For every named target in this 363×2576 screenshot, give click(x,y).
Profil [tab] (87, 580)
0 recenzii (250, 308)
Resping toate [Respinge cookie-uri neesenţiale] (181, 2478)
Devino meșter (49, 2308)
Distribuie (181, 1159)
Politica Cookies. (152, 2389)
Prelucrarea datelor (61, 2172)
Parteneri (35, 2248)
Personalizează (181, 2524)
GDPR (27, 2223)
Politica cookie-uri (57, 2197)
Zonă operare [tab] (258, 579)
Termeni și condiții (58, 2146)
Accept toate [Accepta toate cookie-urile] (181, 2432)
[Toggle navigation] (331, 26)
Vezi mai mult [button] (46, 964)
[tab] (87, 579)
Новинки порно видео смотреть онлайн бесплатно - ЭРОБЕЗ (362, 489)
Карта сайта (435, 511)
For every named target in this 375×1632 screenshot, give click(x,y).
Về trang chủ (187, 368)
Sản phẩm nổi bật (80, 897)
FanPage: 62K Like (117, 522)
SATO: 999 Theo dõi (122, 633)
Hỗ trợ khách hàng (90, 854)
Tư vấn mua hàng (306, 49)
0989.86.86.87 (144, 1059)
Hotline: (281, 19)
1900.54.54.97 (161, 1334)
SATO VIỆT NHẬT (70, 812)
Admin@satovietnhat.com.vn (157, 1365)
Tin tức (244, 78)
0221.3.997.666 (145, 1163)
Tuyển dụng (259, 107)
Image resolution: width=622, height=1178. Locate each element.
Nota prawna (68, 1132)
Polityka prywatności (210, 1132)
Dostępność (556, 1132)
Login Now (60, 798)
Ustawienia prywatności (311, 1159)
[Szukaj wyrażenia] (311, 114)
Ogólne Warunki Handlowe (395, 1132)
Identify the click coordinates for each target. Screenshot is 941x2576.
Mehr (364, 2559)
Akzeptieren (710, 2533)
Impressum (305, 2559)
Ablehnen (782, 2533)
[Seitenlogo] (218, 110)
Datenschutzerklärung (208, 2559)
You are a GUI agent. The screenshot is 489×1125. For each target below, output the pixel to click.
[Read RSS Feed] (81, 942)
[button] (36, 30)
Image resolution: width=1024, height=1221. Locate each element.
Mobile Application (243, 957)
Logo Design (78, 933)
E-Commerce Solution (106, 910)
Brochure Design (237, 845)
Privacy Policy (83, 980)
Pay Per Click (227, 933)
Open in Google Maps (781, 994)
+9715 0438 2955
◆ ◆ ◆ ◆ ◆ ◆ ◆
→ Consigne: Réécrivez les entrées de la ligne contenant "Tư vấn mua hàng (306, 49)" à la ligne contenant "Logo Design (78, 933)", ces deux lignes comprises, en changeant "Login Now" en "Connexion" et en laissant tout le reste tel quel.

→ Corrigé:
Tư vấn mua hàng (306, 49)
0989.86.86.87 (144, 1059)
Hotline: (281, 19)
1900.54.54.97 (161, 1334)
SATO VIỆT NHẬT (70, 812)
Admin@satovietnhat.com.vn (157, 1365)
Tin tức (244, 78)
0221.3.997.666 (145, 1163)
Tuyển dụng (259, 107)
Image resolution: width=622, height=1178. Locate each element.
Nota prawna (68, 1132)
Polityka prywatności (210, 1132)
Dostępność (556, 1132)
Connexion (60, 798)
Ustawienia prywatności (311, 1159)
[Szukaj wyrażenia] (311, 114)
Ogólne Warunki Handlowe (395, 1132)
Identify the click coordinates for each target. Screenshot is 941x2576.
Mehr (364, 2559)
Akzeptieren (710, 2533)
Impressum (305, 2559)
Ablehnen (782, 2533)
[Seitenlogo] (218, 110)
Datenschutzerklärung (208, 2559)
You are a GUI agent. The screenshot is 489×1125. For each target below, output the pixel to click.
[Read RSS Feed] (81, 942)
[button] (36, 30)
Image resolution: width=1024, height=1221. Locate each element.
Mobile Application (243, 957)
Logo Design (78, 933)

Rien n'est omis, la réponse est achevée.